* RECORD EXTRACTS *
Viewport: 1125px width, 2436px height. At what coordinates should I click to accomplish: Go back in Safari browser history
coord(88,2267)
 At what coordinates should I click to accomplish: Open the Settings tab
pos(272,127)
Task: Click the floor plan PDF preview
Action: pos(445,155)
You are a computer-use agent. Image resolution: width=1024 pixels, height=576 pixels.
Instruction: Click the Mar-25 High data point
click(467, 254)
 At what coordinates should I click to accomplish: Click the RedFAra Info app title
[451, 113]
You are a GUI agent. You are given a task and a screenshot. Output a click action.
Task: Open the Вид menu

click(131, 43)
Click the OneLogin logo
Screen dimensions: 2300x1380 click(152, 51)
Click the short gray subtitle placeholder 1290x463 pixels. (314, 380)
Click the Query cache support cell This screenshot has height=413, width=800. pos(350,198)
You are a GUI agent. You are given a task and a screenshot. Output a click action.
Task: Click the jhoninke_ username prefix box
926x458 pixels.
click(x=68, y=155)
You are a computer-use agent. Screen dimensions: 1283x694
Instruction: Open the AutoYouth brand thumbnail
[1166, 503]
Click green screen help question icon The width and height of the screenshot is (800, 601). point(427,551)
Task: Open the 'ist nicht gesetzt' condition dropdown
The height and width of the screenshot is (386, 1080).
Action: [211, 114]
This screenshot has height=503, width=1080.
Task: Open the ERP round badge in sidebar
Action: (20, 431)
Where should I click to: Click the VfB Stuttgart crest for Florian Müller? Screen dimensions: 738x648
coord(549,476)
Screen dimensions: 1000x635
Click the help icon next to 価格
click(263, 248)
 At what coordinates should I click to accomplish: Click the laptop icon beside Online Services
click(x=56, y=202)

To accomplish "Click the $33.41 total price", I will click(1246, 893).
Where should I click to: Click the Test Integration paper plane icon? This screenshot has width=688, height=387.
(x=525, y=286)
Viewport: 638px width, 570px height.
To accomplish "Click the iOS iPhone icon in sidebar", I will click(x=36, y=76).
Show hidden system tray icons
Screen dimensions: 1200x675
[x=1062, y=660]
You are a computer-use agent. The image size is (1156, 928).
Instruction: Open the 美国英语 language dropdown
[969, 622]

* WHAT THIS TASK INVOLVES *
Each line from the one containing "You are a computer-use agent. Image" to the final line above should be written out exactly; please omit the others.

* ANSWER TO THE EXERCISE *
You are a computer-use agent. Image resolution: width=1024 pixels, height=576 pixels.
Instruction: Click the Mar-25 High data point
click(467, 254)
 At what coordinates should I click to accomplish: Click the RedFAra Info app title
[451, 113]
You are a GUI agent. You are given a task and a screenshot. Output a click action.
Task: Open the Вид menu

click(131, 43)
Click the OneLogin logo
Screen dimensions: 2300x1380 click(152, 51)
Click the short gray subtitle placeholder 1290x463 pixels. (314, 380)
Click the Query cache support cell This screenshot has height=413, width=800. pos(350,198)
You are a GUI agent. You are given a task and a screenshot. Output a click action.
Task: Click the jhoninke_ username prefix box
926x458 pixels.
click(x=68, y=155)
You are a computer-use agent. Screen dimensions: 1283x694
Instruction: Open the AutoYouth brand thumbnail
[1166, 503]
Click green screen help question icon The width and height of the screenshot is (800, 601). point(427,551)
Task: Open the 'ist nicht gesetzt' condition dropdown
The height and width of the screenshot is (386, 1080).
Action: [211, 114]
This screenshot has height=503, width=1080.
Task: Open the ERP round badge in sidebar
Action: (20, 431)
Where should I click to: Click the VfB Stuttgart crest for Florian Müller? Screen dimensions: 738x648
coord(549,476)
Screen dimensions: 1000x635
Click the help icon next to 価格
click(263, 248)
 At what coordinates should I click to accomplish: Click the laptop icon beside Online Services
click(x=56, y=202)

To accomplish "Click the $33.41 total price", I will click(1246, 893).
Where should I click to: Click the Test Integration paper plane icon? This screenshot has width=688, height=387.
(x=525, y=286)
Viewport: 638px width, 570px height.
To accomplish "Click the iOS iPhone icon in sidebar", I will click(x=36, y=76).
Show hidden system tray icons
Screen dimensions: 1200x675
[x=1062, y=660]
You are a computer-use agent. The image size is (1156, 928).
Instruction: Open the 美国英语 language dropdown
[969, 622]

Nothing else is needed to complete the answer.